Mayor Bloomberg Seeks to Bolster 'Center'...By Supporting Joe Sestak and Lincoln Chafee?

The Times leads Sunday with the soothing "moderation" of NYC Mayor Michael Bloomberg against harmful Tea Party anger: "In an election year when anger and mistrust have upended races across the country, toppling moderates and elevating white-hot partisans..." But why are almost all of Bloomberg's favorite politicians liberals and Democrats?

New York City Mayor Michael Bloomberg granted a rare interview to the Times' Michael Barbaro where he challenged the rigid rightists of the Tea Party, and the Times made it the lead story on Sunday: "Bloomberg Vows To Help Bolster Political Center - Says Tea Party Is A Fad - Backs G.O.P. Moderates and the Democratic Senate Leader."

In an election year when anger and mistrust have upended races across the country, toppling moderates and elevating white-hot partisans, Mayor Michael R. Bloomberg is trying to pull politics back to the middle, injecting himself into marquee contests and helping candidates fend off the Tea Party.

New York's billionaire mayor, whose flurry of activity is stirring a new round of speculation about his presidential ambitions, is supporting Republicans, Democrats and independents who he says are not bound by rigid ideology and are capable of compromise, qualities he says he fears have become alarmingly rare in American politics.

Next month, Mr. Bloomberg will travel to California to campaign for Meg Whitman, the eBay entrepreneur and Republican running for governor on a platform of corporate-style accountability and fiscal prudence. He visited Rhode Island on Thursday to champion Lincoln D. Chafee, a Republican turned independent who is locked in a three-way battle for the governor's office.

And, in perhaps the mayor's most direct confrontation with a Tea Party candidacy, he will host a fund-raiser at his Manhattan town house for Harry Reid, the Senate majority leader facing an unexpectedly forceful challenge from Sharron E. Angle, a political neophyte backed by Sarah Palin.

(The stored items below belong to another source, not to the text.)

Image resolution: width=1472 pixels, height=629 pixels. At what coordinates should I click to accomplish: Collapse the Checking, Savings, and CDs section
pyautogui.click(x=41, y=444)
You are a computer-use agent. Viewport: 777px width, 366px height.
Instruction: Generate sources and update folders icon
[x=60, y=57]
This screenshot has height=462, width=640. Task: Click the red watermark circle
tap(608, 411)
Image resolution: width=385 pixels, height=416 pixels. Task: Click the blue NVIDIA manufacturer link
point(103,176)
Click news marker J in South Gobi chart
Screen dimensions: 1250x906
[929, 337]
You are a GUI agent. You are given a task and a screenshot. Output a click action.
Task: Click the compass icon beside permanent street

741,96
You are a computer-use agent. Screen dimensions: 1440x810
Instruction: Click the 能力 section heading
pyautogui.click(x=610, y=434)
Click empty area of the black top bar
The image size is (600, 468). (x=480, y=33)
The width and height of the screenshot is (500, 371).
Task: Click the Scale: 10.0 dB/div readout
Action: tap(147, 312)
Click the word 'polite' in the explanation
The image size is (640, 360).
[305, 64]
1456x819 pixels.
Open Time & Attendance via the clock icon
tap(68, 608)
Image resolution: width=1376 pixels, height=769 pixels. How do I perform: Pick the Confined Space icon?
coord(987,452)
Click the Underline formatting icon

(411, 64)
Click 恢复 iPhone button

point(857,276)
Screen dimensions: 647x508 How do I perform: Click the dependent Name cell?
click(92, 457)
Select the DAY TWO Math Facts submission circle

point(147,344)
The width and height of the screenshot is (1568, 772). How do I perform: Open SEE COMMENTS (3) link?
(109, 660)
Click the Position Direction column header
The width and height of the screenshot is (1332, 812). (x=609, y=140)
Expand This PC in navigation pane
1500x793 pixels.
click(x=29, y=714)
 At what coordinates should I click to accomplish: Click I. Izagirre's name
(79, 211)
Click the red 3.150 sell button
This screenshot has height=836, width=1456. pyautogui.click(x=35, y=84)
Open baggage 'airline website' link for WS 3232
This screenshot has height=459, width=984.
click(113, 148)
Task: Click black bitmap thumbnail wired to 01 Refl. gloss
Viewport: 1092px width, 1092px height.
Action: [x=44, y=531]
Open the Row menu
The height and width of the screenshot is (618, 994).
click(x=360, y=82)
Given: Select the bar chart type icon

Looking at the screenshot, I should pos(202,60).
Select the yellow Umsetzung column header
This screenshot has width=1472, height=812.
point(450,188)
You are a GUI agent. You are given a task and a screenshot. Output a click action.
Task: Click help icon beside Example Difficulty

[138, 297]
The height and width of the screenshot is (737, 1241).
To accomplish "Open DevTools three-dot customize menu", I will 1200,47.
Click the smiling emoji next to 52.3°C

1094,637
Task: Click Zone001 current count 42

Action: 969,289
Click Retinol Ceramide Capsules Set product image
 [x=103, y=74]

In his first extensive interview with a newspaper in several years, Mr. Bloomberg outlined his plans, which will include raising hundreds of thousands of dollars for candidates and represent his greatest involvement in a national election since he entered public life a decade ago.


After Bloomberg unconvincingly argued the Tea Party movement was a fad similar to support for eccentric billionaire Ross Perot in 1992, Bloomberg said he wanted more bipartisanship as that displayed by Orrin Hatch and the late Ted Kennedy.

He said that he would not have voted for either of them ("one because he's too liberal for me, one because he's too conservative for me"), but added, "These two guys who went into the Senate together and were the closest of personal friends for 40 years, they were everything that democracy says a senator should be."


But for all the Times' talk of bipartisanship, almost all of the politicians Bloomberg sympathizes with or who are seeking his favor are Democrats, including liberal Pennsylvania U.S. Senate candidate Joe Sestak:

But those seeking Mr. Bloomberg's endorsement say that voters are not simply angry; they want solutions to problems, and that the mayor represents a government that, by all accounts, works well. Gov. Martin O'Malley of Maryland, a Democrat who won the mayor's backing for re-election this year, said voters were "sick of partisanship and they want us to deliver."

"Mayor Bloomberg speaks to that desire in a powerful way," he said.

Mr. Sestak said he hoped the support of a mayor who values an apolitical style would prompt Pennsylvania voters to question the Tea Party's brand of elbows-out conservatism. "It's a way of saying, 'Let's think this through,' " he said, adding, "There is too much extremism right now."